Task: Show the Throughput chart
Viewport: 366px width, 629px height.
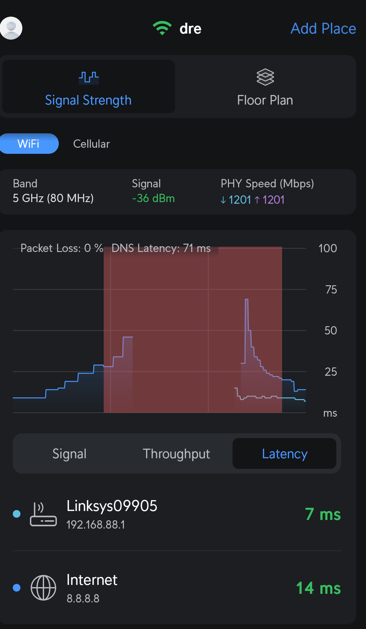Action: click(176, 454)
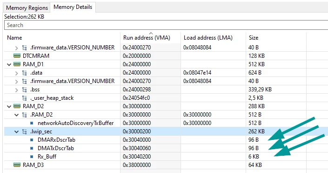Viewport: 328px width, 173px height.
Task: Click the .bss section icon
Action: tap(25, 90)
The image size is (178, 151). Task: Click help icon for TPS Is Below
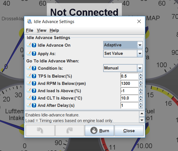[34, 76]
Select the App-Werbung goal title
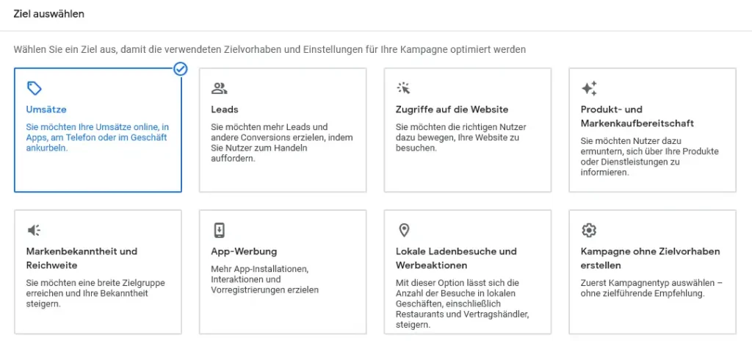752x352 pixels. click(244, 251)
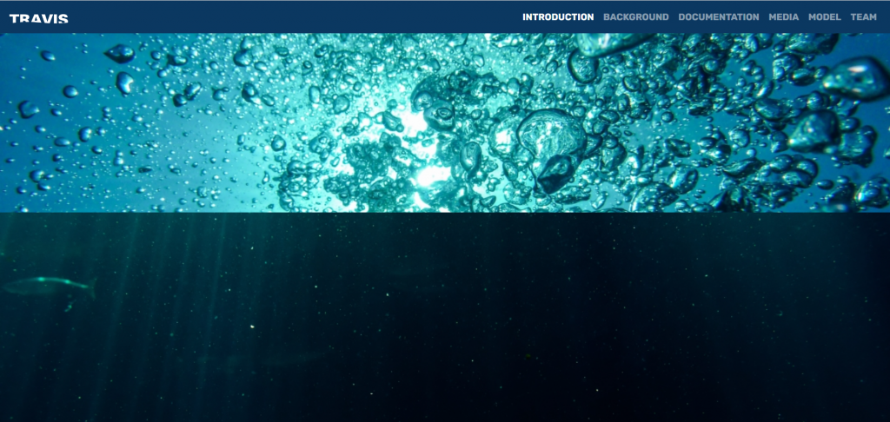Click the bubble at banner's top-left corner
The width and height of the screenshot is (890, 422).
[120, 54]
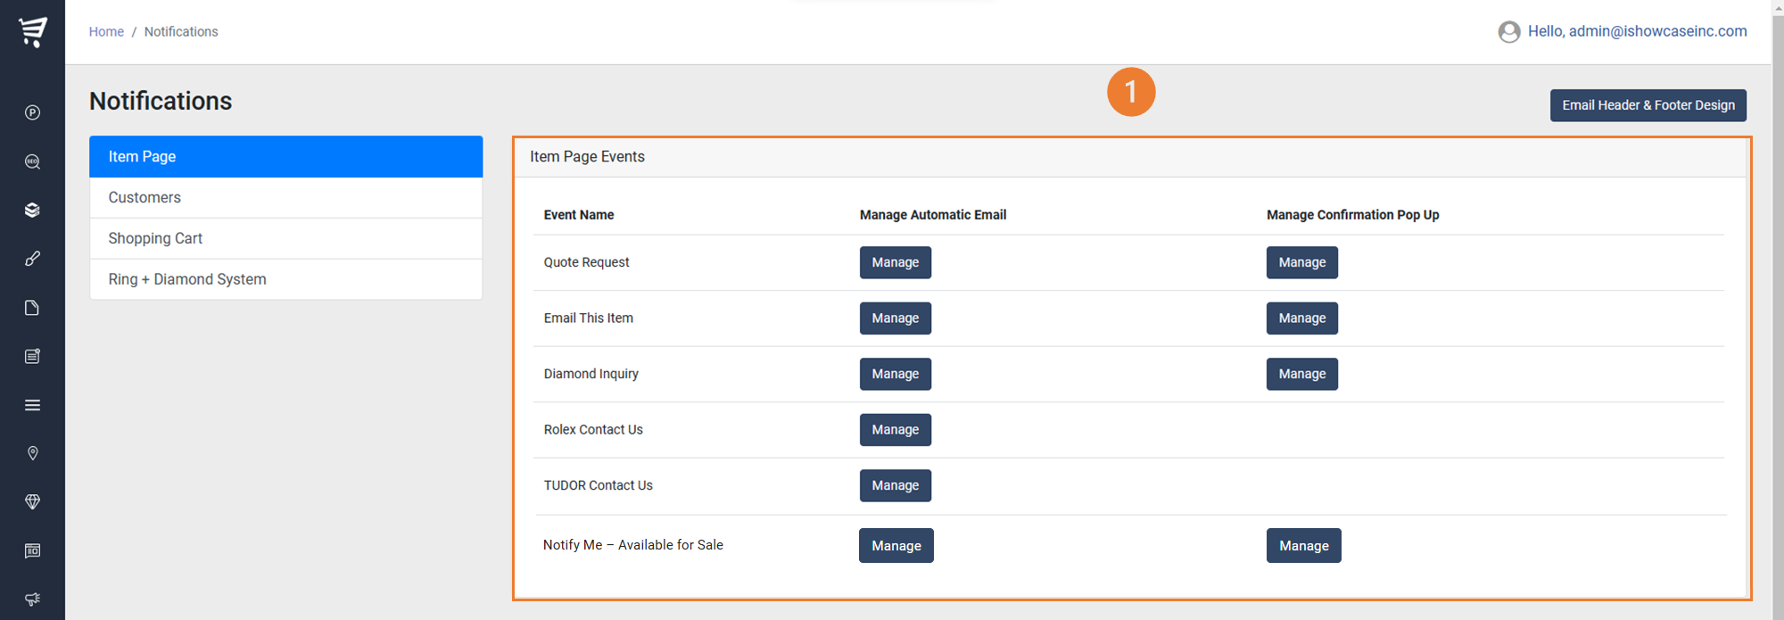The image size is (1784, 620).
Task: Click the megaphone sidebar icon
Action: click(32, 599)
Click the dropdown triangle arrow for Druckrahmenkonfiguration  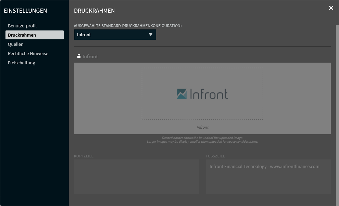click(151, 35)
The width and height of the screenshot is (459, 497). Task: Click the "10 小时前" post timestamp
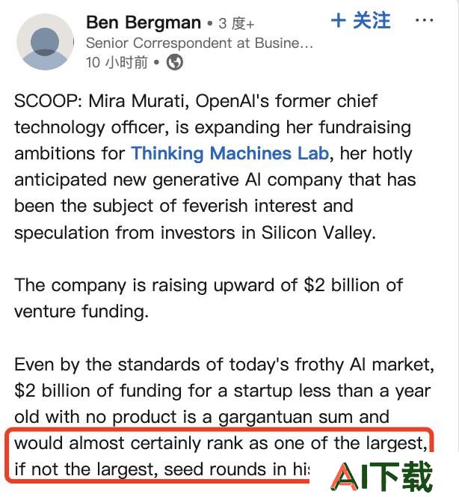tap(117, 62)
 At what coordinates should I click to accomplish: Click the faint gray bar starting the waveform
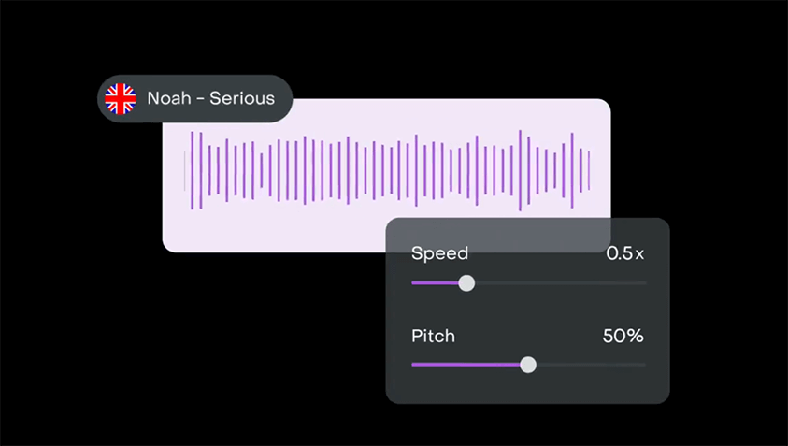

▶ Problem to work on
Exactly as written, reproduce the lines from the one containing "The width and height of the screenshot is (459, 497)." through the last line of the entries above, and leave every picture out.

▶ Solution for this exercise
The width and height of the screenshot is (459, 497). Task: Click the "10 小时前" post timestamp
tap(117, 62)
 At what coordinates should I click to accomplish: Click the faint gray bar starting the waveform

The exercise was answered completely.